> [About this task] Your answer is to be the exact text of the lines from the one containing "This screenshot has" through the final line of the entries, restated in full, with pictures omitted.

> [Listed records]
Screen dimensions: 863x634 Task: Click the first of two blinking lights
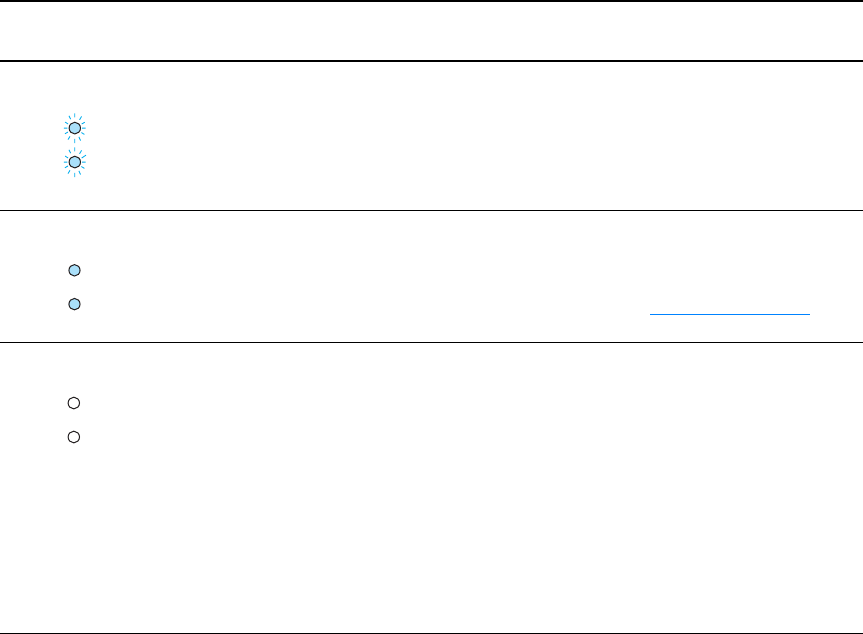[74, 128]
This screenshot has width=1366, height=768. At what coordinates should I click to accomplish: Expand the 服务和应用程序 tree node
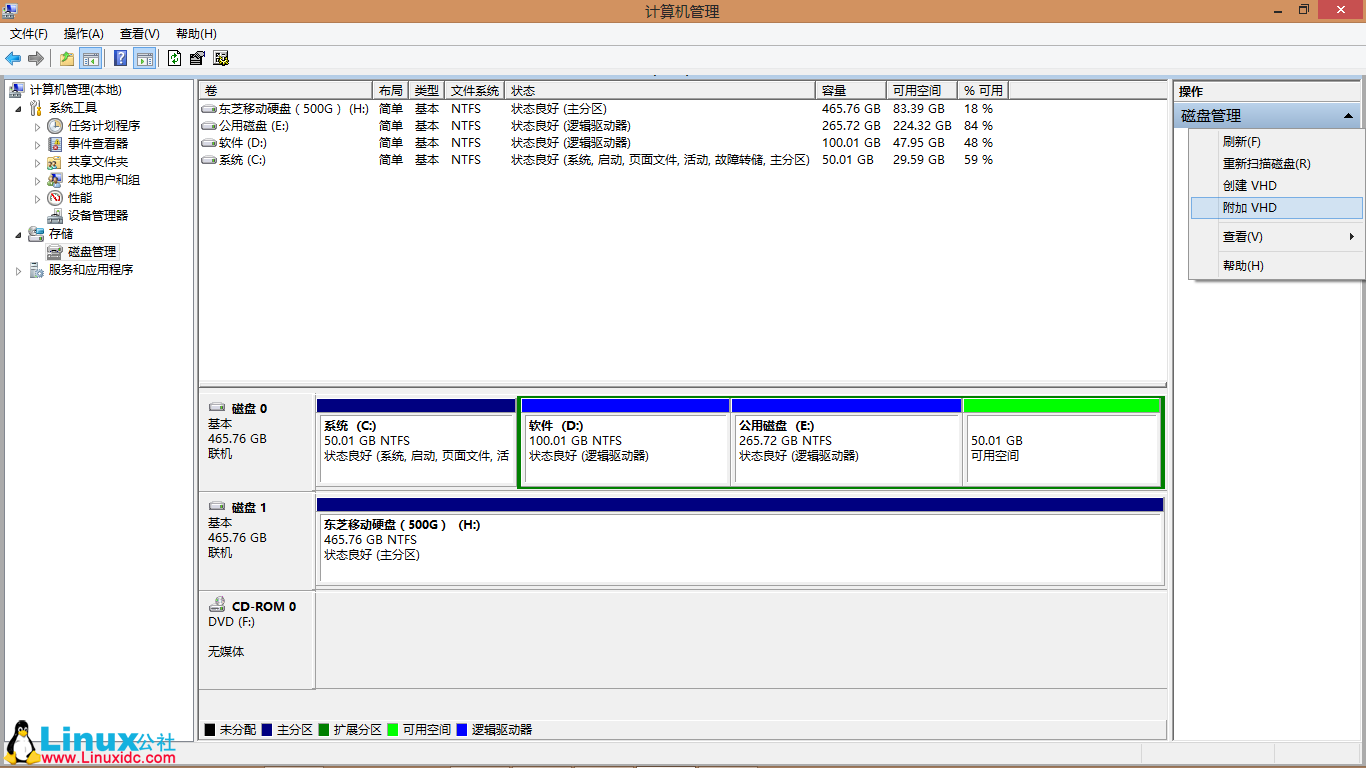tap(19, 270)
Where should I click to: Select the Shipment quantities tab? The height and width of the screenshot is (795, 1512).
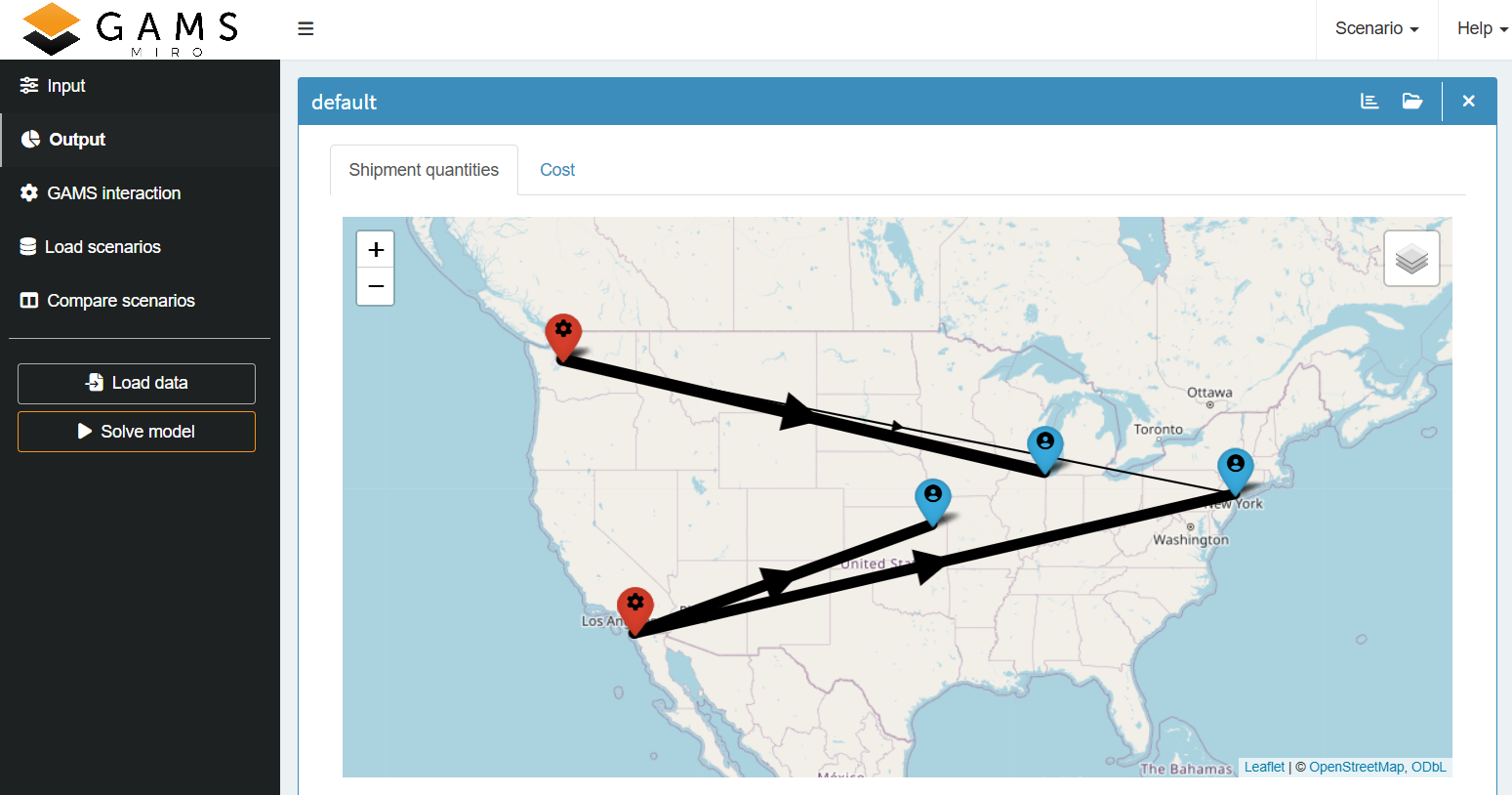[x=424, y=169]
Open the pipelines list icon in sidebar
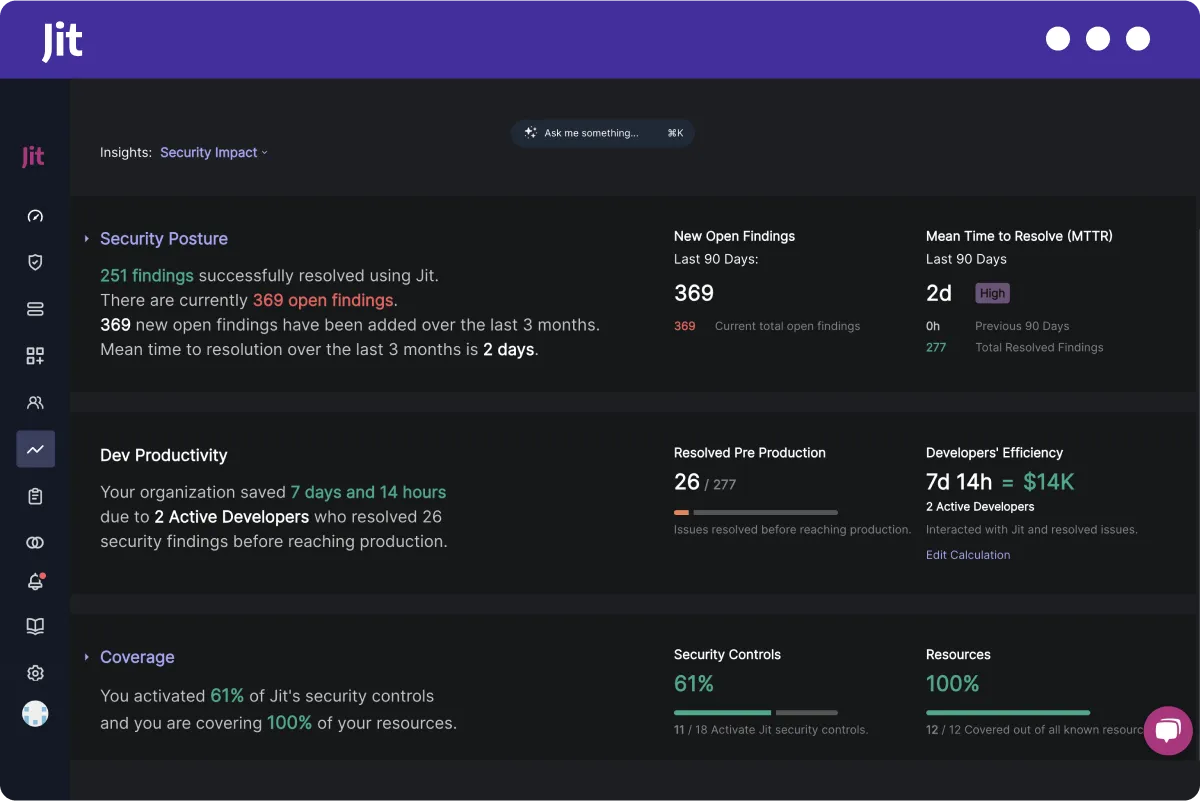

> [Response to this task]
This screenshot has width=1366, height=768. At what coordinates should I click to accomplish: Expand the 服务和应用程序 tree node
tap(19, 270)
Where should I click to: Select the Shipment quantities tab? The height and width of the screenshot is (795, 1512).
[x=424, y=169]
Open the pipelines list icon in sidebar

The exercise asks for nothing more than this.